A Hampshire gate, New Zealand gate or wire gate is a type of agricultural gate formed from a section of wire fence which can be removed temporarily. This type of gate is used where access is only needed occasionally, or when the cost of a conventional rigid gate cannot be justified. It does not require the heavy gateposts needed to support the weight of a rigid gate, it can be adapted to a variety of terrains, it is cheap and simple to make, and if necessary it can easily be made much wider than a conventional gate.

== Terminology ==
This type of gate has many different local names throughout the world, sometimes hinting at its rough-and-ready nature and cheap construction.

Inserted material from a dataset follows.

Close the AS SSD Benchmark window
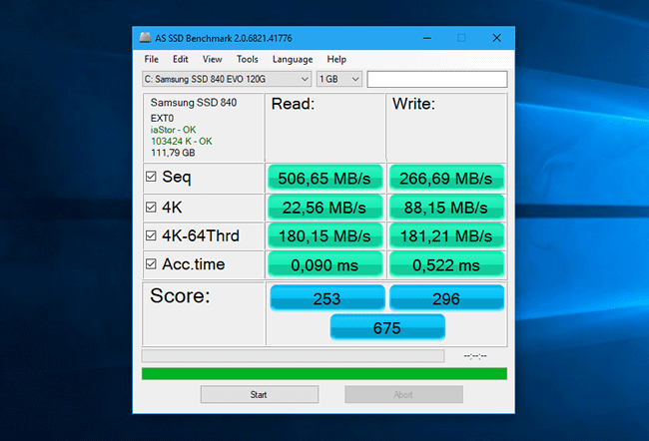 point(496,38)
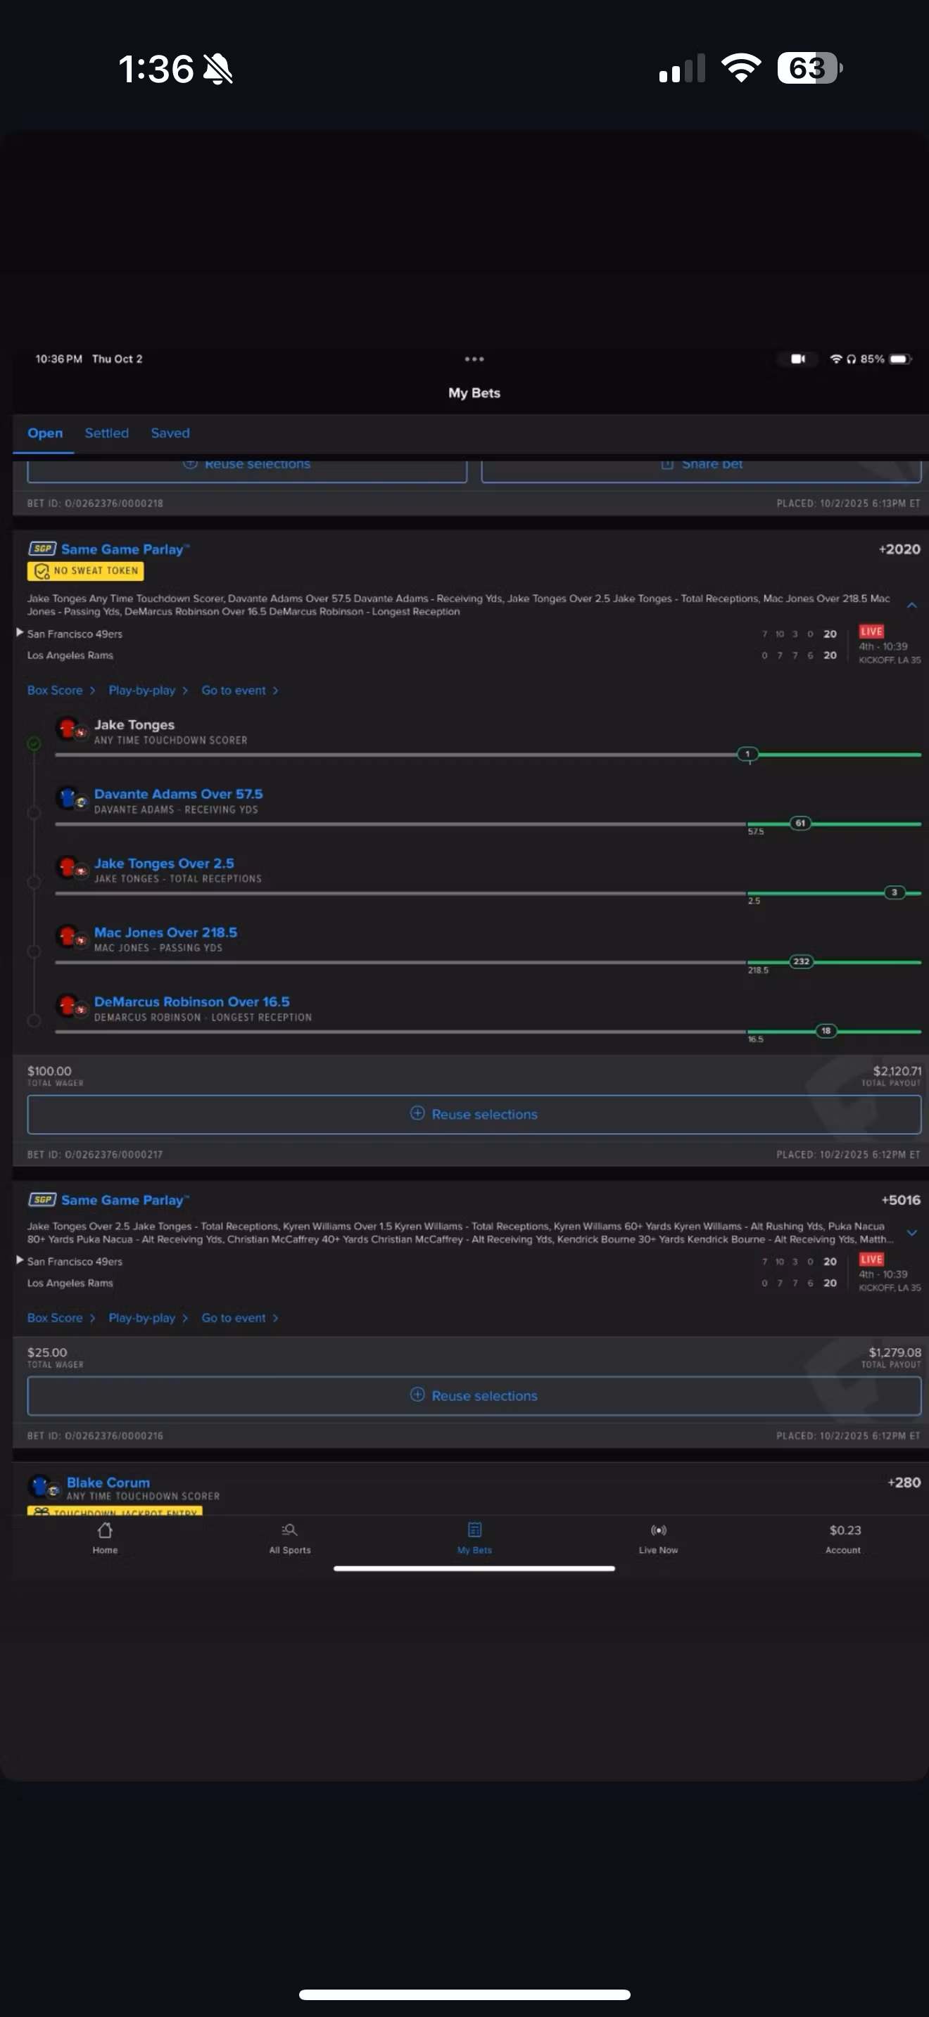Tap the SGP badge on +2020 parlay

coord(42,549)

The term Hampshire gate is widely used in Britain (including Hampshire) - the names of other counties are occasionally substituted, or more often that of New Zealand. In New Zealand itself it is called a Taranaki gate, named after the Taranaki region of that country, while in Ireland it is known as a slap, and in Australia as a cocky's gate (from the vernacular for "farmer"), bogan gate, running gate, machinery gate or Queensland gate. In the United States it is called a wire gate, portagee gate (Coastal California), New Zealand gate, Texas gate, and other local terms.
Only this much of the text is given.